## [THE TASK]
Set down every line from the one with "This screenshot has height=784, width=1568." to the end of the entries, both ends included, exactly as it reads and without pictures.
-- PROVIDED ENTRIES follows --
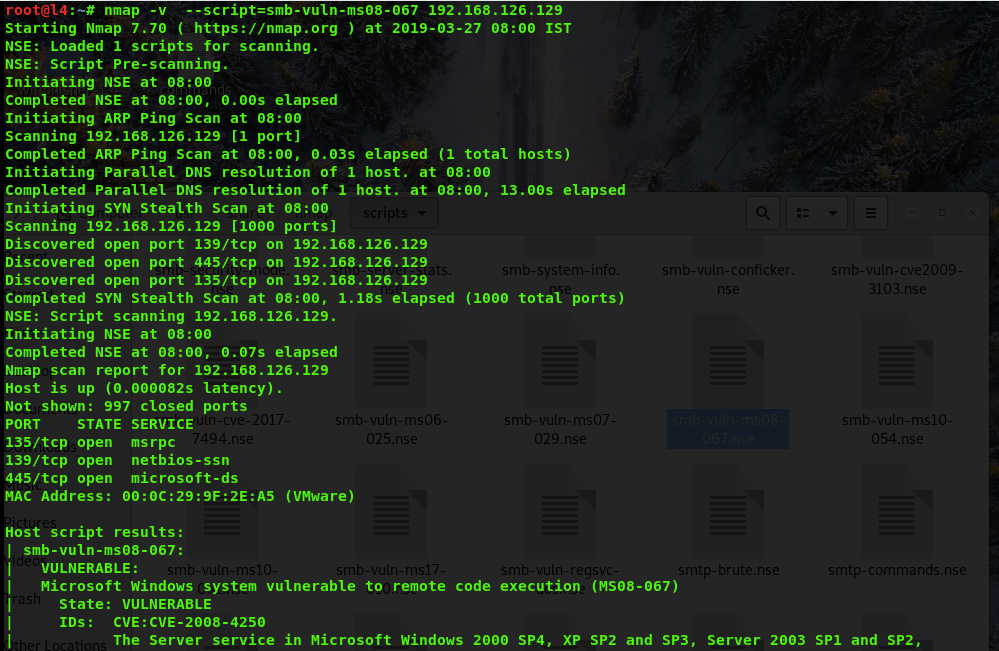Expand the scripts breadcrumb dropdown
The width and height of the screenshot is (999, 651).
421,213
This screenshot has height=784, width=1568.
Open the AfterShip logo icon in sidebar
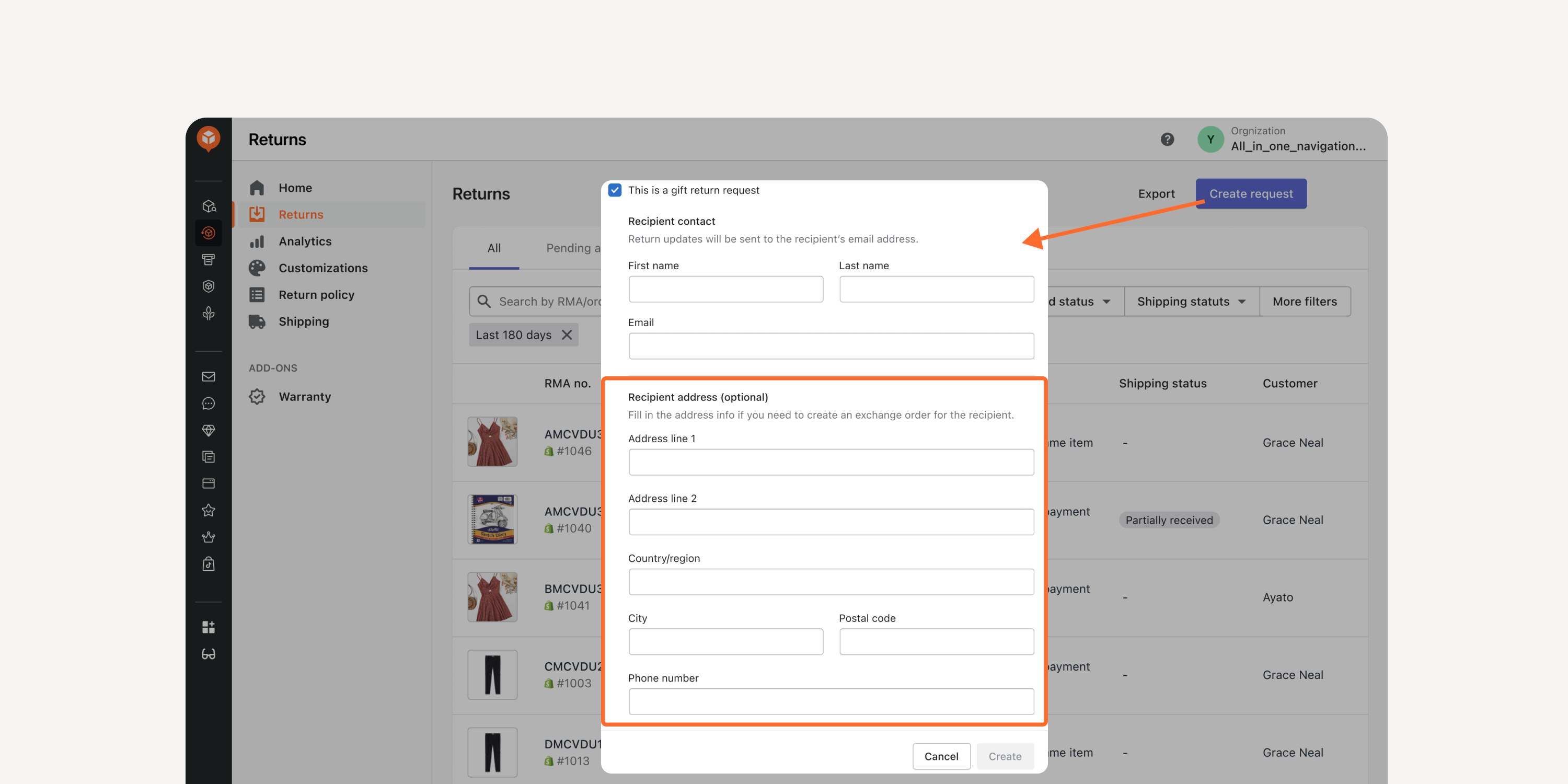click(x=208, y=139)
-- PROVIDED ENTRIES concluded --
## [RESPONSE TO THIS EXERCISE]
This screenshot has height=784, width=1568.
Open the AfterShip logo icon in sidebar
click(x=208, y=139)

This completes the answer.